A study appearing in JAMA detailed how more than 100,000 patients who received implantable cardioverter-defibrillators (ICDs) found that about 20 percent did not meet evidence-based guidelines for receipt, and that these patients had a significantly higher risk of in-hospital death than individuals who met criteria for receiving an ICD.
Several randomized controlled trials have shown the effectiveness of ICDs for preventing sudden cardiac death in patients with advanced systolic heart failure, but practice guidelines do not recommend use of an ICD for primary prevention in patients recovering from a heart attack or coronary artery bypass graft surgery, as well as those with severe heart failure symptoms or a recent diagnosis of heart failure. "The degree to which physicians in routine clinical practice follow these evidence-based recommendations is not clear," the authors write.

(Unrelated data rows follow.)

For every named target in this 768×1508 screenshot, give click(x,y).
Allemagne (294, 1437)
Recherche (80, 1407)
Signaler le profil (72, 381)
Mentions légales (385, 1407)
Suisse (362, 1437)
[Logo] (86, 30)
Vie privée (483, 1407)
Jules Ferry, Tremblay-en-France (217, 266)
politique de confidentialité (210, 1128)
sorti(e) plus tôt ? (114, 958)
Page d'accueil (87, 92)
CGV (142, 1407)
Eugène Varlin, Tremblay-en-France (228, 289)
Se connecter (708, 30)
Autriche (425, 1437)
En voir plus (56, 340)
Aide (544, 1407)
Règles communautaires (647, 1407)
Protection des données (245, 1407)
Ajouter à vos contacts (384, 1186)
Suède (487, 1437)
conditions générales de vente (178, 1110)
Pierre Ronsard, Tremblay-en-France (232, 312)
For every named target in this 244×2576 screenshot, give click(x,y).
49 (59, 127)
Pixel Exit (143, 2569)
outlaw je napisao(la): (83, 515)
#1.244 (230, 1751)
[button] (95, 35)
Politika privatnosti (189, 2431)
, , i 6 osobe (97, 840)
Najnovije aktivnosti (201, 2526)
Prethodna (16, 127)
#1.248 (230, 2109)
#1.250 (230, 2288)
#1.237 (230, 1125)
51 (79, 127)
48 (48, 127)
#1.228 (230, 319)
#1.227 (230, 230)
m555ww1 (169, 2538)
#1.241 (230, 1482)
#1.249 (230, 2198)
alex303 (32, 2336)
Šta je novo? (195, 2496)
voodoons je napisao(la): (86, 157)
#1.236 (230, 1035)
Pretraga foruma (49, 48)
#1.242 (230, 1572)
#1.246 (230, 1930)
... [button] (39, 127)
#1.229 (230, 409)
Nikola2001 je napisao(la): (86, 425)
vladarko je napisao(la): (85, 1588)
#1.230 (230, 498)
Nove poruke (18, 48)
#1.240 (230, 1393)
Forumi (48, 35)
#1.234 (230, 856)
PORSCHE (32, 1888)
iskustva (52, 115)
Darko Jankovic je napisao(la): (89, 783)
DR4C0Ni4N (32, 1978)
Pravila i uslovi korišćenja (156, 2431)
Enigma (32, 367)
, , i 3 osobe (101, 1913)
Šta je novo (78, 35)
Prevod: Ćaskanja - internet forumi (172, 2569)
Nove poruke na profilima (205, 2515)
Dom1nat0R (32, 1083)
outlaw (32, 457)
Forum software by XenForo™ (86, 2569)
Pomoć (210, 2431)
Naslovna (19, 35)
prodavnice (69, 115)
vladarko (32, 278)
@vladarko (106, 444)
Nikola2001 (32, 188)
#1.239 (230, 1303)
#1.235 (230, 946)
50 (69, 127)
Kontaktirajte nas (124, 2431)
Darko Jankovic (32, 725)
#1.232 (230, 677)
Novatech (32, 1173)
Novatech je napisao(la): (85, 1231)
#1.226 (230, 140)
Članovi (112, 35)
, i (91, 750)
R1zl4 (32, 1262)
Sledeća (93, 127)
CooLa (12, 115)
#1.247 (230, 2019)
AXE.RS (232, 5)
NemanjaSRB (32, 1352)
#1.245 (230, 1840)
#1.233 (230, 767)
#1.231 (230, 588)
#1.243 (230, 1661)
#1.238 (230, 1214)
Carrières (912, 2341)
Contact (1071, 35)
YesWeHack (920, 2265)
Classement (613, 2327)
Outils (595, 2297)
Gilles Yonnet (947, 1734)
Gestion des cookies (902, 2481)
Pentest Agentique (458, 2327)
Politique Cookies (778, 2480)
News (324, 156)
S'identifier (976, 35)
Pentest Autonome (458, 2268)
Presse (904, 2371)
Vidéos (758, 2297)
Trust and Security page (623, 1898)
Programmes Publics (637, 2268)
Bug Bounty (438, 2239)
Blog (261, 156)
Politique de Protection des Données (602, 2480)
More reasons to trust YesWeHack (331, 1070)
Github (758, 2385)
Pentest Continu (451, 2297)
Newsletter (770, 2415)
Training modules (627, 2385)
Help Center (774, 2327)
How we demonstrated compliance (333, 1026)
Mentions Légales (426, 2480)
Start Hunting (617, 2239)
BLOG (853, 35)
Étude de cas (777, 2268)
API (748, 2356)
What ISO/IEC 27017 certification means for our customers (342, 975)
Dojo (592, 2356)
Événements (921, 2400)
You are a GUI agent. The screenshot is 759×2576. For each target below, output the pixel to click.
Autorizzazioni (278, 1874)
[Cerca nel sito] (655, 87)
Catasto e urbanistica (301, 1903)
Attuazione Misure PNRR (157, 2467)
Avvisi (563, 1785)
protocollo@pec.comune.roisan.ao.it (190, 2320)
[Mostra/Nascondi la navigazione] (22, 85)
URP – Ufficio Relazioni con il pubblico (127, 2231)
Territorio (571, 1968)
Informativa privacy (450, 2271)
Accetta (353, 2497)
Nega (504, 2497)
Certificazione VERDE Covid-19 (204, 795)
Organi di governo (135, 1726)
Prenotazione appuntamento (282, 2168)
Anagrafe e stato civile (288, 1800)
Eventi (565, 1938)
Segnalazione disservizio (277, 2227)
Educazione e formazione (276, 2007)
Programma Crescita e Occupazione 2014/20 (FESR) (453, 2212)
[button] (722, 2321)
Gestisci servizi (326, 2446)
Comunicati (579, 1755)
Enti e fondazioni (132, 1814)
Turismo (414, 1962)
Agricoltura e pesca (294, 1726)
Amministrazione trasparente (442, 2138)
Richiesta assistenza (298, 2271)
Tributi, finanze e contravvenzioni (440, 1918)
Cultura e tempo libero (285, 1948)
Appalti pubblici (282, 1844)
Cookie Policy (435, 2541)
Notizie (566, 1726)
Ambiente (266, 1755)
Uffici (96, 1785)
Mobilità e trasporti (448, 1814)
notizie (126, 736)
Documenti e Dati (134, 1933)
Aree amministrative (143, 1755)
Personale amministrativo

Sana M. Al-Khatib, M.D., M.H.S., of the Duke Clinical Research Institute, Durham, N.C., and colleagues conducted a study to determine the number, characteristics and in-hospital outcomes of patients who received a non-evidence-based ICD. The study included an analysis of cases submitted to the National Cardiovascular Data Registry-ICD Registry between January 2006 and June 2009.
The researchers found that of 111,707 initial primary prevention ICD implants that occurred during the study period, 22.5 percent were for a non-evidence-based indication. Of these, 36.8 percent were in patients within 40 days of a heart attack and 62.1 percent were in patients with newly diagnosed heart failure. The risk of in-hospital death was significantly higher in patients who received a non-evidence-based device than in patients who received an evidence-based device. The risk of any post-procedure complication was significantly higher in the non-evidence-based ICD group compared with the evidence-based group.
"Although the absolute difference in complications between the groups is modest, these complications could have significant effects on patients' quality of life and health care use, including length of hospital stay and costs. Importantly, these complications resulted from procedures that were not clearly indicated in the first place. While a small risk of complications is acceptable when a procedure has been shown to improve outcomes, no risk is acceptable if a procedure has no demonstrated benefit," the authors write.
Any adverse event and death were significantly higher in patients who received a non-evidence-based device. The median length of hospital stay was significantly longer for patients who received a non-evidence-based ICD compared with patients who received an evidence-based ICD. Also, there was substantial variation in non-evidence-based ICDs by site.
The proportion of ICD implants performed by the different types of physician specialty was 66.6 percent for electrophysiologists, 24.8 percent for non-electrophysiologist cardiologists, 2.6 percent for thoracic surgeons, and 6.1 percent for other specialists. The rate of non-evidence-based ICD implants was significantly lower for electrophysiologists (20.8 percent) than non-electrophysiologists (24.8 percent for non-electrophysiologist cardiologists; 36.1 percent for thoracic surgeons; and 24.9 percent for other specialties). There was no clear decrease in the rate of non-evidence-based ICDs over time.